Skip to main content

Function dependencies resolution and execution

Project description

https://circleci.com/gh/cedricleroy/pyungo.svg?style=shield

pyungo

pyungo is a lightweight library to link a set of dependent functions together, and execute them in an ordered manner.

pyungo is built around Graphs and Nodes used in a DAG (Directed Acyclic Graph). A Node represent a function being run with a defined set of inputs and returning one or several outputs. A Graph is a collection of Nodes where data can flow in an logical manner, the output of one node serving as input of another.

installation

>> pip install pyungo

simple example

graph = Graph()

@graph.register(inputs=['d', 'a'], outputs=['e'])
def f_my_function_2(d, a):
    return d - a

@graph.register(inputs=['c'], outputs=['d'])
def f_my_function_1(c):
    return c / 10.

@graph.register(inputs=['a', 'b'], outputs=['c'])
def f_my_function_3(a, b):
    return a + b

res = graph.calculate(data={'a': 2, 'b': 3})
print(res)

pyungo is registering the functions at import time. It then resolve the DAG and figure out the sequence at which the functions have to be run per their inputs / outputs. In this case, it will be function 3 then 1 and finally 2.

The ordered Graph is run with calculate, with the given data. It returns the output of the last function being run (e), but all intermediate results are also available in the graph instance.

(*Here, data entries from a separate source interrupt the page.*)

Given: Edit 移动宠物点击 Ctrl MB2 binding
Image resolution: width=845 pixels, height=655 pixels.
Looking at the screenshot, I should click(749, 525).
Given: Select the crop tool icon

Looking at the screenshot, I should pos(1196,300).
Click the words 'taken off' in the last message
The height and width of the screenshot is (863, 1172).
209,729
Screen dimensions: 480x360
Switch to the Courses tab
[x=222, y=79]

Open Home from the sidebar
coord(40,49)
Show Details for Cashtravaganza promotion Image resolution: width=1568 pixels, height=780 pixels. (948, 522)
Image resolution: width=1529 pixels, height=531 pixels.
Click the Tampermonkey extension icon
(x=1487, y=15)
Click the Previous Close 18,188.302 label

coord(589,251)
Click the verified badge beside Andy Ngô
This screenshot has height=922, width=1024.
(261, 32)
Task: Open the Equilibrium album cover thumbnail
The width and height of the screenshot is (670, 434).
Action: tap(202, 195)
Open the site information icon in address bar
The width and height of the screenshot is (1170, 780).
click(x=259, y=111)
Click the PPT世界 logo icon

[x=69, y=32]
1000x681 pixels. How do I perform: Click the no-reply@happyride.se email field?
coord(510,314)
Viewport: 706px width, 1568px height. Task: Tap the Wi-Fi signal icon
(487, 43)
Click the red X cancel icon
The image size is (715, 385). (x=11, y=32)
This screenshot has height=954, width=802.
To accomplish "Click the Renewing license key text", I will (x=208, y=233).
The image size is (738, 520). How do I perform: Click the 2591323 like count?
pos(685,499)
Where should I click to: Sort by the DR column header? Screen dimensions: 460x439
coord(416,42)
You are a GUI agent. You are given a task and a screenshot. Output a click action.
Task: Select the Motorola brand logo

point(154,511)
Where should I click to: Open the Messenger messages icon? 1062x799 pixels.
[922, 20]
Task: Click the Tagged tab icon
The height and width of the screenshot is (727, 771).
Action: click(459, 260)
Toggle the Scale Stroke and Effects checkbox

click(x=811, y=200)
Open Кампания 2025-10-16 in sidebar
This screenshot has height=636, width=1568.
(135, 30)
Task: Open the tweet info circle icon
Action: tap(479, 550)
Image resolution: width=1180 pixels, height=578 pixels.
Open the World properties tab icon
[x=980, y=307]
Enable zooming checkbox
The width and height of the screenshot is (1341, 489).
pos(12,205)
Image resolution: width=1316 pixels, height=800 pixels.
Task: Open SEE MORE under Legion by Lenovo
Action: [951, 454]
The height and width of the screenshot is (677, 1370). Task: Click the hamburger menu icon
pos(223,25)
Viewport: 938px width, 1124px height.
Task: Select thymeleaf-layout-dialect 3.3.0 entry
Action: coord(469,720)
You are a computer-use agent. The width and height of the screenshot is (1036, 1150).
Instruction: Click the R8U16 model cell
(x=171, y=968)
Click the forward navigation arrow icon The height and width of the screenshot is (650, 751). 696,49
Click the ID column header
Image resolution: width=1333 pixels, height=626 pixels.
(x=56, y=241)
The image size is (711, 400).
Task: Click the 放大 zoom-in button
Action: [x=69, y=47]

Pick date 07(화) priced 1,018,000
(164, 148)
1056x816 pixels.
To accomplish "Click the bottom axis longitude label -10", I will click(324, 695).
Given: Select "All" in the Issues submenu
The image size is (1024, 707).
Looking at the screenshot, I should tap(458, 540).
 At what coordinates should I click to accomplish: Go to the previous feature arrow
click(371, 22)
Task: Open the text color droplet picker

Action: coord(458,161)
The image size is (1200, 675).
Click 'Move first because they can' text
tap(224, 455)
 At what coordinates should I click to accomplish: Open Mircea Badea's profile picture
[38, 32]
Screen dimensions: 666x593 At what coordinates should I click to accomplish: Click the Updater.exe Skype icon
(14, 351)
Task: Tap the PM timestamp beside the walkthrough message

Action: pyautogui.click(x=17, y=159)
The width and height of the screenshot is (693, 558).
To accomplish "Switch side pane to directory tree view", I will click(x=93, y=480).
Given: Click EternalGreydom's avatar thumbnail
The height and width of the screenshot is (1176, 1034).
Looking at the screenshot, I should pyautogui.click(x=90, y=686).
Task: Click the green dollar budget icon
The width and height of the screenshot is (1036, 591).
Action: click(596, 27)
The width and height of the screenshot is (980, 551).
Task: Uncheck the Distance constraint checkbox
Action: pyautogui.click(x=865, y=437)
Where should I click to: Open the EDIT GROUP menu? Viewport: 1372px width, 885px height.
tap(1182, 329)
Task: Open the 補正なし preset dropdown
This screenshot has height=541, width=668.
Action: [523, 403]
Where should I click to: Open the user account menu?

The result will be (a + b) / 10 - a = -1.5

parallelism

When resolving the dag, pyungo figure out nodes that can be run in parallel. When creating a graph, we can specify the option parallel=True for running calculations concurently when possible, using Python multiprocessing module. We can specify the pool size when instantiating the Graph. This will set the maximum number of processes that will be launched. If 3 nodes can run in parallel and just 2 processes are used, pyungo will run calculation on the first 2 nodes first and will run the last one as soon as a process will be free.

Instantiating a Graph with a pool of 5 processes for running calculations in parralel:

graph = Graph(parallel=True, pool_size=5)

Note: Running functions in parallel has a cost. Python will spend time creating / deleting new processes. Parallelism is recommended when at least 2 concurrent nodes have heavy calculations which takes a significant amount of time.

sanity check

pyungo will raise an error in the following situations:

  1. Circular dependencies: The Graph need to be finite and cannot form a loop.

  2. All inputs needed to run a graph are not provided.

  3. Input collision: An input name provided as data in the graph has a conflict with at least of the output name.

  4. Duplicated outputs: Several nodes are giving output(s) that have the same name.

testing

>> pytest

Project details


Download files

Download the file for your platform. If you're not sure which to choose, learn more about installing packages.

Source Distribution

pyungo-0.5.0.tar.gz (4.8 kB view hashes)

Uploaded Source

Built Distribution

pyungo-0.5.0-py2.py3-none-any.whl (7.1 kB view hashes)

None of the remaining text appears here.